Industri Pertambangan, Haruskah (Masih) Merusak Lingkungan





Tuhan menciptakan alam ini begitu besar dan kompleks, begitu banyak varietasnya baik itu flora maupun faunanya, juga betapa beraneka ragam ekosistem yang ada di bumi ini. sebuah hal yang harus disyukuri lebih adalah kita, warga Indonesia, tinggal di sebuah tempat yang memiliki tingkat keberagaman wilayah yang sangat tinggi dibandingkan dengan negara-negara lainnya. kita mempunyai hutan hujan tropis yang notabene adalah ekosistem yang sangat penting dimana luas wilayahnya mencapai 126,8 juta Ha dan merupakan negara pemilik hutan ketiga terbesar di dunia, kita juga memiliki 28.000 jenis tumbuhan, 350.000 jenis binatang dan 10.000 mikroba yang hidup secara alami di Indonesia.
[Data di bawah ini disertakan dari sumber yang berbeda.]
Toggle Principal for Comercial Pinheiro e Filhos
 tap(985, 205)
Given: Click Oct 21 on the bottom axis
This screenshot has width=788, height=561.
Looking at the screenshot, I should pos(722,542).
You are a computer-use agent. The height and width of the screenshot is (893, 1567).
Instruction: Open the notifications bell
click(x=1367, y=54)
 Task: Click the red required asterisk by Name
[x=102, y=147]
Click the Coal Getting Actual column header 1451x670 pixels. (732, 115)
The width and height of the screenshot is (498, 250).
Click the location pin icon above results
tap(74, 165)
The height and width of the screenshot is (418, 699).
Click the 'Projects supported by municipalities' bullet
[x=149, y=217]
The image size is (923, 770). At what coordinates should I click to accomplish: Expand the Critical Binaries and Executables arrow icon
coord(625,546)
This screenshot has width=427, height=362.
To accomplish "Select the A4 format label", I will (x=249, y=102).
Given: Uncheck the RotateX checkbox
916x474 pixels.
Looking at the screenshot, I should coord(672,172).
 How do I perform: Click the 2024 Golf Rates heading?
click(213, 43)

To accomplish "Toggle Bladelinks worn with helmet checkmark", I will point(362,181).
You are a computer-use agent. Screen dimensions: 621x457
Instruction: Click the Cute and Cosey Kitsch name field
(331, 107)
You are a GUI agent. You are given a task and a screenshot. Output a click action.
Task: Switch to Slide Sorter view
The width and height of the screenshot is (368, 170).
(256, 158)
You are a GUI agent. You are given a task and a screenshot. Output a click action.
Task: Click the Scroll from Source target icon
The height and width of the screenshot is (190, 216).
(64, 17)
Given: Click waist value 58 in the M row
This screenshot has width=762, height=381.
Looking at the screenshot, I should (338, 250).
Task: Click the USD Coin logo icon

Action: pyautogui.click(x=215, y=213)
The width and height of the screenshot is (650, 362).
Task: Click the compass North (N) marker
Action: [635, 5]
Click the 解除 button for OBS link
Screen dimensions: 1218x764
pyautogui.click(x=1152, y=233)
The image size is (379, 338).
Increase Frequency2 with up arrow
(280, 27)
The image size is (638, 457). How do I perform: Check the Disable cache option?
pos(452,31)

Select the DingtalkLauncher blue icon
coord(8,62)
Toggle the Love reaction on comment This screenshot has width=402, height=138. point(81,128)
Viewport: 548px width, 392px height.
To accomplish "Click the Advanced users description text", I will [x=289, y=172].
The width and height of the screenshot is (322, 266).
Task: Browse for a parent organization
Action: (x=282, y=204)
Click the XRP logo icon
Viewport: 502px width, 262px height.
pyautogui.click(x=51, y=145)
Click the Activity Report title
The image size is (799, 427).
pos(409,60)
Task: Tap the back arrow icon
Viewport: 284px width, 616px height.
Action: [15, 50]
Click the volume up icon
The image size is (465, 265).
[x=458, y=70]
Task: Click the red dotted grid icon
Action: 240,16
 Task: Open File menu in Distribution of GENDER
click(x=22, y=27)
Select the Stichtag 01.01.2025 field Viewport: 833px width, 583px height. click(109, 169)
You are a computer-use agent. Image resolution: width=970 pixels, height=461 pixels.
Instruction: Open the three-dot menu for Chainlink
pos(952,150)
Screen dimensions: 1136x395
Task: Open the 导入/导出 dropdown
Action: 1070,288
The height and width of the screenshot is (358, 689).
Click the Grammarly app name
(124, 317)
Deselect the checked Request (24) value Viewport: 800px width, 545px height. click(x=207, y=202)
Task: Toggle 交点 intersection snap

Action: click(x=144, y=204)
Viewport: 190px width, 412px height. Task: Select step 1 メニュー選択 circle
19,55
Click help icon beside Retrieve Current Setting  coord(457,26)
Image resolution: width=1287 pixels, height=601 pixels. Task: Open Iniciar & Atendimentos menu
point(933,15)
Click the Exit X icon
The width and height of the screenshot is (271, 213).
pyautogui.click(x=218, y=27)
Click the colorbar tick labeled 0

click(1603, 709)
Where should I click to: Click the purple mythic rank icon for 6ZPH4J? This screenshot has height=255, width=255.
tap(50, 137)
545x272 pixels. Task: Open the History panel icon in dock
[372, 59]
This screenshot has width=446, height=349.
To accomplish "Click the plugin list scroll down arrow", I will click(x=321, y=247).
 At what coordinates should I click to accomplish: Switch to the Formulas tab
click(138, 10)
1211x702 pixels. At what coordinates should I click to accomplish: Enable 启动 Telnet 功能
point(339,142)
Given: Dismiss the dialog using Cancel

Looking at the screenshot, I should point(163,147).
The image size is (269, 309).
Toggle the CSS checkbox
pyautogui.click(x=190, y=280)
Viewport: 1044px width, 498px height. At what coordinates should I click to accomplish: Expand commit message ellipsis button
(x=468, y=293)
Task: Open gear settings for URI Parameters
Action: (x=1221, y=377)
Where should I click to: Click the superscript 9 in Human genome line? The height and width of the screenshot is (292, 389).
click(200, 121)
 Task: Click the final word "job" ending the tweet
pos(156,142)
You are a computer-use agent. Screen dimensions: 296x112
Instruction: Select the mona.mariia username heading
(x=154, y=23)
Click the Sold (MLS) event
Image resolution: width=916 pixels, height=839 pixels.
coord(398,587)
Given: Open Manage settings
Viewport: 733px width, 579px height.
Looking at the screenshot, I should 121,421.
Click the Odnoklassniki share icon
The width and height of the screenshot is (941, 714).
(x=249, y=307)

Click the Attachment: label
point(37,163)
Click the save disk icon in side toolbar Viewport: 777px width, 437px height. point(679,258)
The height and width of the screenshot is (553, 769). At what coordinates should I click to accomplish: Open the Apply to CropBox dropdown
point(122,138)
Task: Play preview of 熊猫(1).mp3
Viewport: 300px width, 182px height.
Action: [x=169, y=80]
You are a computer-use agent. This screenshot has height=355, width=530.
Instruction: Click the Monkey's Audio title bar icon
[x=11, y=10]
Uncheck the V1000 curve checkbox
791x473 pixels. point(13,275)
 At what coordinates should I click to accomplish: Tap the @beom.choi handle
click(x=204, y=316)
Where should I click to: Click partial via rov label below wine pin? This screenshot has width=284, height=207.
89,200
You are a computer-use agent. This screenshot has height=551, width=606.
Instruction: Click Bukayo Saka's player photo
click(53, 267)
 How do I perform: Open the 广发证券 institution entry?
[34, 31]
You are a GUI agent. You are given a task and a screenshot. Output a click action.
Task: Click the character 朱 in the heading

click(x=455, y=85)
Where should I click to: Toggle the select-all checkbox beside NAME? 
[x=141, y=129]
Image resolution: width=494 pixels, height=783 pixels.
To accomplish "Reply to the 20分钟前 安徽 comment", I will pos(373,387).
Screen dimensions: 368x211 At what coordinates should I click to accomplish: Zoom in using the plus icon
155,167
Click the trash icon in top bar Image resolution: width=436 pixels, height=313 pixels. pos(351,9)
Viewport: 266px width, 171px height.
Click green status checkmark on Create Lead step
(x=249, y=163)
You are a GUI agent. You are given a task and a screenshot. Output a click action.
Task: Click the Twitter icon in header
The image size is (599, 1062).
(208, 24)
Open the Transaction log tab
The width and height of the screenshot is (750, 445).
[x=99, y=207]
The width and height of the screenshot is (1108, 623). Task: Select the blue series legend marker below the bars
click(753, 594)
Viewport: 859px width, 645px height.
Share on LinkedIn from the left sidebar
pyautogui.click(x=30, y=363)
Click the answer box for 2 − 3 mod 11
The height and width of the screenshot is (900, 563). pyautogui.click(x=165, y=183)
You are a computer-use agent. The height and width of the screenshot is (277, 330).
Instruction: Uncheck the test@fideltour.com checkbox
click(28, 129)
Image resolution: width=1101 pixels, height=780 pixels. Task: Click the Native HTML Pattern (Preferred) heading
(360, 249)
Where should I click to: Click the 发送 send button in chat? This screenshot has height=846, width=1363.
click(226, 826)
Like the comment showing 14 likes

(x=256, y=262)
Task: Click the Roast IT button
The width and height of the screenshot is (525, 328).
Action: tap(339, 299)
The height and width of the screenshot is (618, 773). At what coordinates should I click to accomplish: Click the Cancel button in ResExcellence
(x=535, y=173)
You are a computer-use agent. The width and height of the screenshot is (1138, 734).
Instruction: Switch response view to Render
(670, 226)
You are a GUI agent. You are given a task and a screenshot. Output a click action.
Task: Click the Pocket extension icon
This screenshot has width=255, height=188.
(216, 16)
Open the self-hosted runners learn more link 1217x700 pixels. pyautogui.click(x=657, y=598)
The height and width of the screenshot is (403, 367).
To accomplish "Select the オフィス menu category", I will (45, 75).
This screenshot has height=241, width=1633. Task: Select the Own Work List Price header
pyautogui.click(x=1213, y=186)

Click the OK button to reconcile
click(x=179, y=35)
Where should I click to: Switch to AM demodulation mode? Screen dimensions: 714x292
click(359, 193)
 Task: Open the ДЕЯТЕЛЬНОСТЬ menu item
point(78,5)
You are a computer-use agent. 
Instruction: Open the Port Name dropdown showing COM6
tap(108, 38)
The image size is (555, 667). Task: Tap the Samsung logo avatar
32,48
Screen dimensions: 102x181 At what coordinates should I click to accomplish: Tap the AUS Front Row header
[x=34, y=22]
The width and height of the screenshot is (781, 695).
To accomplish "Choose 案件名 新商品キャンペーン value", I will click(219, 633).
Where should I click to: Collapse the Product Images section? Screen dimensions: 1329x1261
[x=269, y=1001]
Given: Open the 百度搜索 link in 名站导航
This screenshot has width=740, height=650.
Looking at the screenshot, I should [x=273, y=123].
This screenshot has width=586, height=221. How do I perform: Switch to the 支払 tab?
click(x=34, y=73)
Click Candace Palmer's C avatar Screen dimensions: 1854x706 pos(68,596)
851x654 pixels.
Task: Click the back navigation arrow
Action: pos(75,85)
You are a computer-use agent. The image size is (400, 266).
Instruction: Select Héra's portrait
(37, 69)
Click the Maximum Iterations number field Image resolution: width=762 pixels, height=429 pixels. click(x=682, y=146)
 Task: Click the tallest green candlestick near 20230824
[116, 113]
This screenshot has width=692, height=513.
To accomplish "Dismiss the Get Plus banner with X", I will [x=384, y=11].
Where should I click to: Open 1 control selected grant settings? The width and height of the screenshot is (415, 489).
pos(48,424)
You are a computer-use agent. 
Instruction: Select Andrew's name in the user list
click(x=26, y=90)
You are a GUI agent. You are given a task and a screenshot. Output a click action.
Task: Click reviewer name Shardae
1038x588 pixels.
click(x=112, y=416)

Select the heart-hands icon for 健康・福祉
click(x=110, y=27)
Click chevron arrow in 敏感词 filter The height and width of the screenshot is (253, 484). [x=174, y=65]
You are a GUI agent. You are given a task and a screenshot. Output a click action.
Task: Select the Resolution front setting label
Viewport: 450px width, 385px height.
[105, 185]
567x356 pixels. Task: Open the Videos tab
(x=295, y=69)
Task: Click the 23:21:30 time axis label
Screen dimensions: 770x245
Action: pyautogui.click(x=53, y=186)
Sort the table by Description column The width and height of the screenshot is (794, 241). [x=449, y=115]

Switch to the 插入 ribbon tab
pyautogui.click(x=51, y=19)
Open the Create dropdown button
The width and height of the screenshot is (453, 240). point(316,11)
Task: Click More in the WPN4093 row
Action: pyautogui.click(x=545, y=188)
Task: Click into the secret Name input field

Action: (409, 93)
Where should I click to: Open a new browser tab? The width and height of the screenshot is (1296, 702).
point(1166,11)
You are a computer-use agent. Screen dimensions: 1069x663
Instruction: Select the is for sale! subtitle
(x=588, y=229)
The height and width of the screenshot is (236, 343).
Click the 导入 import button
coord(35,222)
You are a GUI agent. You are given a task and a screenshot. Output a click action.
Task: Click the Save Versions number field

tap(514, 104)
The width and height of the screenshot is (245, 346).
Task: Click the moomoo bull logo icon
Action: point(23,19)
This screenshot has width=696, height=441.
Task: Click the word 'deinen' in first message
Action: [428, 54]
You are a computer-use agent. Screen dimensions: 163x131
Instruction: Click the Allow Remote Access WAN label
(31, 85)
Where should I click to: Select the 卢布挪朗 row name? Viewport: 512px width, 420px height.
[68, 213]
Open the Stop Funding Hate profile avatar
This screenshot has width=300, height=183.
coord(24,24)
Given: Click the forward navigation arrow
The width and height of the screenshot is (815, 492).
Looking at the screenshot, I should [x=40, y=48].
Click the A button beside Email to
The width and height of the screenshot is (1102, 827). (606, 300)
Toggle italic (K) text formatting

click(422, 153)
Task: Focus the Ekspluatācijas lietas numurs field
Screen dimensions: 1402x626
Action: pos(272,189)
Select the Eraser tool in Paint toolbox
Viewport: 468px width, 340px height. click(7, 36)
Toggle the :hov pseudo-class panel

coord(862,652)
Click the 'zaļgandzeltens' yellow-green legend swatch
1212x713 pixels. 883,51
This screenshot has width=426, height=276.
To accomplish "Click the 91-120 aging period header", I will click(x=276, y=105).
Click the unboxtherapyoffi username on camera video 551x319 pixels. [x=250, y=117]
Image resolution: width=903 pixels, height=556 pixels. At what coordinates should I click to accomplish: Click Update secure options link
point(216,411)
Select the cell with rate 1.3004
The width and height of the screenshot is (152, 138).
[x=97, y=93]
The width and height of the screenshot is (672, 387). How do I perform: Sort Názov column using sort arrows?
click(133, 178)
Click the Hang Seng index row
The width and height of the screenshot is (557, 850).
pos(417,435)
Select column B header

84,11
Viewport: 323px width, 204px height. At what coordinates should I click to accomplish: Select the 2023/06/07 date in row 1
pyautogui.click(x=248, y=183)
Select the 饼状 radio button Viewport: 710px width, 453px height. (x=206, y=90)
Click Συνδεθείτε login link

Jumlah ini, bisa saja terus bertambah setelah dilakukan penelitian oleh para ahli flora dan fauna. Oleh karena itu, Indonesia terkenal sebagai salah satu negara yang mempunyai Megadiversity jenis hayati dan merupakan Megacenter keanekaragaman hayati dunia. Tidak cukup disitu, di dunia kelautan Indonesia adalah surga bagi satwa kelautan karena kita memiliki lebih dari 1000 jenis species ikan laut dan jutaan hektar luas terumbu karangnya.Sebuah karunia yang luar biasa!

Kenyataan alam yang beraneka ragam tak lantas menjadi suatu hal yang cukup pada level pensyukuran tetapi juga menjadi sangat wajar kalau penjagaan  terhadap lingkungan adalah kewajiban bagi penduduk di negri ini. Manusia sebagai seorang khalifah di bumi sejatinya adalah makhluk yang akan senantiasa mampu bersikap bijak untuk mengelola dan menjaga bumi yang dititipkan kepadanya. Pelestarian satwa, penjagaan hutan, pelindungan ekosistem laut adalah tanggung jawab manusia selain tentunya manusia diberikan hak untuk dapat memanfaatkannya.
Sekitar 40 tahun lalu, tepatnya tanggal 5 juni 1972, Masyarakat dunia mulai tersadarkan akan betapa pentingnya menjaga kelestarian dari bumi ini. Melalui konferensi lingkungan Hidup yang dilaksanakan di Stockholm, Swedia, dengan prakarsa PBB, manusia di bumi ini mulai di gugah akan kerusakan alam yang terus terjadi di bumi ini. Oleh karena itu, moment bersejerah konferensi  ini terus diperingati sebagai hari lingkungan hidup se dunia. Lalu pertanyaanya kemudian, apakah peringatan itu hanya dimaknai sebagai moment bersejarah atau hanya dimaknai sebagai ritual tahunan bahwa kita peduli akan lingkungan? Jawabanya pastilah TIDAK. Penjagaan akan kelestarian alam adalah sebuah kegiatan yang harus terus dilakukan tanpa melihat sebuah moment apalagi menunggu sebuah perundang-undangan yang mengatur karena sejatinya menjaga kelestarian alam adalah tanggung jawab dan kewajiban kita bersama.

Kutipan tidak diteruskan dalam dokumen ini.